Observations of auroras on exoplanets would provide numerous insights into planet-star systems, including potential detections of the planetary magnetic fields.
— Richey-Yowell et al. (2025)
A Peek Inside the Research
Finding a faint aurora from trillions of miles away is like trying to hear a whisper in a rock concert. The planet’s light is completely overwhelmed by its star. To find the signal, astronomers used high-resolution spectroscopy, a technique that splits the incoming light into thousands of different shades of color. Then, they used a powerful data-sifting method called cross-correlation. They created a computer model of what the H3+ aurora ‘fingerprint’ should look like, with all its dozens of individual light lines. They then compared this model to the real data, shifting it around to match the planet’s velocity as it orbited its star. If a real signal was hidden in the noise, it would pop out when it lined up perfectly with the model. But even with this clever trick, no signal appeared.
Key Takeaways
Finding auroras on exoplanets would be the first proof of magnetic fields on worlds outside our solar system.
Magnetic fields are crucial because they can protect a planet's atmosphere from being stripped away by its star.
Scientists used a clever technique called 'cross-correlation' to hunt for the faint signal, like using a template to find a hidden image.
This research set the strictest limits yet on how bright these auroras can be, meaning if they exist, they are very faint.
The mystery continues: are the auroras just too weak to see, or is the H3+ molecule being destroyed in the planet's hot atmosphere?
Sources & Further Reading
Frequently Asked Questions
Q: Does this mean these planets have no auroras or magnetic fields?
A: Not necessarily. It just means that any auroras they have are too faint for our current telescopes to see. The magnetic fields might be weaker than expected, or something else in the atmosphere could be interfering with the aurora’s glow.
Q: Why can’t we just take a picture of the auroras like we do on Earth?
A: These planets are incredibly far away and extremely faint compared to their bright host stars.

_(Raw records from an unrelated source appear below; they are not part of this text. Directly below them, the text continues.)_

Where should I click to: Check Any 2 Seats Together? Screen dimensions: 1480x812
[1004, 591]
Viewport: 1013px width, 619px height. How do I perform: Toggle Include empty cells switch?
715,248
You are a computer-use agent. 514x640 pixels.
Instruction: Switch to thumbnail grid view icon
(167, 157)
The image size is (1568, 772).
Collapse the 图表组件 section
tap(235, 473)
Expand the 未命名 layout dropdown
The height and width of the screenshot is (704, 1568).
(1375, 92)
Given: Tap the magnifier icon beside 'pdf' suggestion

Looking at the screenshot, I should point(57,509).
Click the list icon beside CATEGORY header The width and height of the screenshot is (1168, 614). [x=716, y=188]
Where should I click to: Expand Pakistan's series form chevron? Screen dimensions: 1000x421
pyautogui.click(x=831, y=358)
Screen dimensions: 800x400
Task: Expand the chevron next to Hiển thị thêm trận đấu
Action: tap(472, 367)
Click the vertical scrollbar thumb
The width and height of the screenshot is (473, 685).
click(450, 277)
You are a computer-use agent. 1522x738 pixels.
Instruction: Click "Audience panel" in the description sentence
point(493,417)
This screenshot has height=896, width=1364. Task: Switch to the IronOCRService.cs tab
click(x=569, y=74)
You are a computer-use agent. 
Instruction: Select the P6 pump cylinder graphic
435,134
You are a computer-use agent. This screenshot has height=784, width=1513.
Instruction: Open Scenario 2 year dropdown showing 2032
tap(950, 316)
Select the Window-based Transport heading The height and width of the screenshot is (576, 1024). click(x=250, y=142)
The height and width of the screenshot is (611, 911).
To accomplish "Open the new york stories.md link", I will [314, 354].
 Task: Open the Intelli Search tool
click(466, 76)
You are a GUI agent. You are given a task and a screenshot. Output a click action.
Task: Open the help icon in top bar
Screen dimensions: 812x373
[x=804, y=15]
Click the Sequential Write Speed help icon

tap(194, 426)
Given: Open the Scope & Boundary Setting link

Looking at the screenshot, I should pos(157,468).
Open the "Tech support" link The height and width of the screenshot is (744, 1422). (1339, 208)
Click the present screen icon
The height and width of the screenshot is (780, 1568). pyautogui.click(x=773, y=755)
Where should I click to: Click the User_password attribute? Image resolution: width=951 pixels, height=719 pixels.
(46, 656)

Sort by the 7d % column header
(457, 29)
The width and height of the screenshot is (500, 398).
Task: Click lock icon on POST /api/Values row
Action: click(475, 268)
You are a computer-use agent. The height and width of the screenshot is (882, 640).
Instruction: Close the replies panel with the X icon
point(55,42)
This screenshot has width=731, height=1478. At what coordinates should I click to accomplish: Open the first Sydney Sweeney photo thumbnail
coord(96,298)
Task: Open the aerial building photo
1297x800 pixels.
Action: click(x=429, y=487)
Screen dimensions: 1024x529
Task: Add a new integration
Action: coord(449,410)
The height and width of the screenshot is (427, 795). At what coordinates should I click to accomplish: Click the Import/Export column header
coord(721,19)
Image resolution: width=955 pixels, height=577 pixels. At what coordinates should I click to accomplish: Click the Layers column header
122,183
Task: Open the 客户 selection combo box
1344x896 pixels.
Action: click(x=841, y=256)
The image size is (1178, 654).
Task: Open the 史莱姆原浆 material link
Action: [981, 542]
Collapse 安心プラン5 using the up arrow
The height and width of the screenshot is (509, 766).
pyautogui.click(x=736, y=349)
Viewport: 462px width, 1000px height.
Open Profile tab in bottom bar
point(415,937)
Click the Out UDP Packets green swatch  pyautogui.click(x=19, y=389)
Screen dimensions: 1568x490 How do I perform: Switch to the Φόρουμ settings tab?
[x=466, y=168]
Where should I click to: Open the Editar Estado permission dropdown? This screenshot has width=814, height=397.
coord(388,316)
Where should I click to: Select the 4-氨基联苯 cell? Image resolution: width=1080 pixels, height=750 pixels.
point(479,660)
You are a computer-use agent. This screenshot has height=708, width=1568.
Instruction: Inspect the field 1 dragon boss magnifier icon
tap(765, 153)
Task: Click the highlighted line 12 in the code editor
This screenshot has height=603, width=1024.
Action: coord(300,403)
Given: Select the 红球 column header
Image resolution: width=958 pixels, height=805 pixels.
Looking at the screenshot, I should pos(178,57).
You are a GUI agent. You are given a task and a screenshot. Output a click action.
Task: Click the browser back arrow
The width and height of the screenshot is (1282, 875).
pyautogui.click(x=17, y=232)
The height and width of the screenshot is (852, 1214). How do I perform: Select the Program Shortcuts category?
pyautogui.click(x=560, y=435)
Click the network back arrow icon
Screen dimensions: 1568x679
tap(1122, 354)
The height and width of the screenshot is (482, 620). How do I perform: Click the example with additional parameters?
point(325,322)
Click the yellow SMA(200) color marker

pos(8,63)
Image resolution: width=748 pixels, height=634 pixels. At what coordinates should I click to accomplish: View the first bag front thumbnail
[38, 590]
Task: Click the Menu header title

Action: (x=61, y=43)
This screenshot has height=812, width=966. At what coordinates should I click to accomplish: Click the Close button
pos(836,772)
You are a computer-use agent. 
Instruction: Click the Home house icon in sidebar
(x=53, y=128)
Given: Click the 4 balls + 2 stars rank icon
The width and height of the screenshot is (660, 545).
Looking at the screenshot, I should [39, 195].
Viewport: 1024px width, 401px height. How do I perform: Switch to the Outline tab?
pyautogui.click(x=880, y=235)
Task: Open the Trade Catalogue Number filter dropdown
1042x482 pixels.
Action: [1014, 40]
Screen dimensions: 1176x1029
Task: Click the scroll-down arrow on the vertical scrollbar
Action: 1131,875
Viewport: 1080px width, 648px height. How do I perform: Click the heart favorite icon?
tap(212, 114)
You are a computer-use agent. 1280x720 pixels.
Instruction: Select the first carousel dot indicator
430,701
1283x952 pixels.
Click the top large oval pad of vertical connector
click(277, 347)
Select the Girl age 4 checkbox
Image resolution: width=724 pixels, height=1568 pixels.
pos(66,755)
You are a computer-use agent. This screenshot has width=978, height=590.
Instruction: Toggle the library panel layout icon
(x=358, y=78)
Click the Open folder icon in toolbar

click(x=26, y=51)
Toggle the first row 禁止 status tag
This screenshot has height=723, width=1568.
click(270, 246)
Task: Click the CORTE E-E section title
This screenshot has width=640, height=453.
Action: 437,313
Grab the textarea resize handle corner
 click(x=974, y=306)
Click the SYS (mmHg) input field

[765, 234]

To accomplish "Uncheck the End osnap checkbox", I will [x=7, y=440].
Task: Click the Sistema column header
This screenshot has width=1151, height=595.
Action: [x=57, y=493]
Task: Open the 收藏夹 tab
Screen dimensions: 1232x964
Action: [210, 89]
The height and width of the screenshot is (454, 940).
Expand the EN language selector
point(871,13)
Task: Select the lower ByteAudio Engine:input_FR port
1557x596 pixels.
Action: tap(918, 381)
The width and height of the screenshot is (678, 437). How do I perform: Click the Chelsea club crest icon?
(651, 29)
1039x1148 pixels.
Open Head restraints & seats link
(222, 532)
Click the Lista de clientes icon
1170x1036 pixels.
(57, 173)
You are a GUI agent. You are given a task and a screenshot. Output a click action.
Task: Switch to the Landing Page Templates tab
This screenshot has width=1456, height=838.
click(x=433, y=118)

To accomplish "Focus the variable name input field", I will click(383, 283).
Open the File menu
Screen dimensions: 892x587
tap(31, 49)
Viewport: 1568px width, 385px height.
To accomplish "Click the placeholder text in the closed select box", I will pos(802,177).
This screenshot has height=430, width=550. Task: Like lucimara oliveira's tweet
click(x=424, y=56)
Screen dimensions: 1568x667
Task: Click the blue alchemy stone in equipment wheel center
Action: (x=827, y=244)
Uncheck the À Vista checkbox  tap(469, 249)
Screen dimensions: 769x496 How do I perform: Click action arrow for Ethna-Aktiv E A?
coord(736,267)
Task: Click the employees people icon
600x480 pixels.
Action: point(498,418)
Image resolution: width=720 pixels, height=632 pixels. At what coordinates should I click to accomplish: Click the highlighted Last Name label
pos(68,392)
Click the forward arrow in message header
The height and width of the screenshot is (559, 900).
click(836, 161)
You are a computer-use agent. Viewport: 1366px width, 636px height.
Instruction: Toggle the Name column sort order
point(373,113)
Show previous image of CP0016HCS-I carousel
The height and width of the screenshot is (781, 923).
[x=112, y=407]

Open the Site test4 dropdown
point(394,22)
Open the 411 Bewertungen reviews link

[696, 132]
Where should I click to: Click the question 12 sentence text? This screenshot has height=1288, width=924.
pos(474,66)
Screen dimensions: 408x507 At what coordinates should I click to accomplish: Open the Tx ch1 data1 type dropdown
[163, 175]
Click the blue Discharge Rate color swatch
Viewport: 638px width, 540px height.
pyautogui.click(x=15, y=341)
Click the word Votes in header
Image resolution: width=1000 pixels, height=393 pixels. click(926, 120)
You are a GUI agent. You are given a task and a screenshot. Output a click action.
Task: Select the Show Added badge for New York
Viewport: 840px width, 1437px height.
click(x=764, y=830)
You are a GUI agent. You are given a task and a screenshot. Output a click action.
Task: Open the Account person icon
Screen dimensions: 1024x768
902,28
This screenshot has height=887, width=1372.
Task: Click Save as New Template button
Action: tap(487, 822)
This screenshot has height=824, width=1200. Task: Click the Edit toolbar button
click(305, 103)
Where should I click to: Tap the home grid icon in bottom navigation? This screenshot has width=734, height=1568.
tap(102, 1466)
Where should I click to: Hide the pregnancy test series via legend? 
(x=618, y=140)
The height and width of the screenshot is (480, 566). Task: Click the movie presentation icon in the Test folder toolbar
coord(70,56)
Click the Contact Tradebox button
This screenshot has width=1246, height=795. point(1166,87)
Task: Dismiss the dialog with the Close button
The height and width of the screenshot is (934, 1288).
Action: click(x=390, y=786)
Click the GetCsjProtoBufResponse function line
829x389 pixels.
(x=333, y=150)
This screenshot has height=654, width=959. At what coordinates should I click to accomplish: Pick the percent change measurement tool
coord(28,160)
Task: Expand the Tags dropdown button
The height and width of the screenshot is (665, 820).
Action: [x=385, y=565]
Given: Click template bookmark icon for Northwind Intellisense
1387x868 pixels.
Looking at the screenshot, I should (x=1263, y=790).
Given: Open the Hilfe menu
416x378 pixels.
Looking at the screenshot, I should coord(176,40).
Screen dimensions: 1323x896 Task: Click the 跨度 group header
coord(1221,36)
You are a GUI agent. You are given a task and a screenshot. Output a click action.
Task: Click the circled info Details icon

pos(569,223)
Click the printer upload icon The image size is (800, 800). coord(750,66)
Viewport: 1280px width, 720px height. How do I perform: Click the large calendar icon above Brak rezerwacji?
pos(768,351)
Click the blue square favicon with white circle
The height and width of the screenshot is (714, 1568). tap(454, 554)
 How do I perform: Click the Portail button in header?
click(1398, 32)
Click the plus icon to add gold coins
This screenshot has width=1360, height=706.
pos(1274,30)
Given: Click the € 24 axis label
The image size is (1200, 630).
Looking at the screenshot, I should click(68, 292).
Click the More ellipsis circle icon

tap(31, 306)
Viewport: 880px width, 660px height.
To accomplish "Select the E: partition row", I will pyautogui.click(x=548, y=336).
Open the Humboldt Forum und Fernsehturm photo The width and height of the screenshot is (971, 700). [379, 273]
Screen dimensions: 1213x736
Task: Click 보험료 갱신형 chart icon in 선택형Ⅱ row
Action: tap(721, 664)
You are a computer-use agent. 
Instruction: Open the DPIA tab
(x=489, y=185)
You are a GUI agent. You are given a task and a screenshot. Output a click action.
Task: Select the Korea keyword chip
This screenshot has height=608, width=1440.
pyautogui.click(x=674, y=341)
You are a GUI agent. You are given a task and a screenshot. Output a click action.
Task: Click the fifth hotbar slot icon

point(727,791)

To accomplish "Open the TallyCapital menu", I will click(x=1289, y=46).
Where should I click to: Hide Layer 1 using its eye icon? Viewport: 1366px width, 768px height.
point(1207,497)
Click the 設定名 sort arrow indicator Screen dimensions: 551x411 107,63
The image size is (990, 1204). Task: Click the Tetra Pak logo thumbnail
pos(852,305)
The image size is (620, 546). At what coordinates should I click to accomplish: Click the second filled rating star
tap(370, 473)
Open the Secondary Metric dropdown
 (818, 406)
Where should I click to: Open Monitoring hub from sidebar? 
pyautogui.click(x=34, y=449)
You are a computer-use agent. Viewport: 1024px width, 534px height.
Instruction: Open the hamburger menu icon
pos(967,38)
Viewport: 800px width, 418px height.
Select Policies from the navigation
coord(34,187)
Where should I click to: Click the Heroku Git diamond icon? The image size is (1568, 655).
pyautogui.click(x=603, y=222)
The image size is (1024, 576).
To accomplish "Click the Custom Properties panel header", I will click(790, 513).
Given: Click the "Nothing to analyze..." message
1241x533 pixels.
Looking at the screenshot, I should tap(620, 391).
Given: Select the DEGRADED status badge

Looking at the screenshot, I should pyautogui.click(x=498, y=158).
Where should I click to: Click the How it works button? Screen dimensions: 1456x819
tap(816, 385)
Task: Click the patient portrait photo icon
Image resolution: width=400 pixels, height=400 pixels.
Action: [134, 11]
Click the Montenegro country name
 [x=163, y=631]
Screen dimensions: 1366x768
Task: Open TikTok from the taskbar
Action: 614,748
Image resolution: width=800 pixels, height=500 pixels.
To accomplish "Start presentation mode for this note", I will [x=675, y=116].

We can’t resolve them into a picture; all we receive is a single point of light that contains the combined light of the star and the planet, which we must then carefully separate using techniques like spectroscopy.
Q: What is a ‘hot Jupiter’?
A: A hot Jupiter is a type of gas giant exoplanet, similar in size to our own Jupiter, but that orbits extremely close to its star. This makes them incredibly hot, with temperatures reaching thousands of degrees, and gives them very short orbital periods (a ‘year’ can be just a few Earth days).
Q: What’s the next step in the search for alien auroras?
A: The next step is to use even more powerful observatories, like the upcoming class of Extremely Large Telescopes (ELTs). With their giant mirrors, they will be sensitive enough to either finally detect these faint auroras or confirm that they are truly absent, deepening the mystery.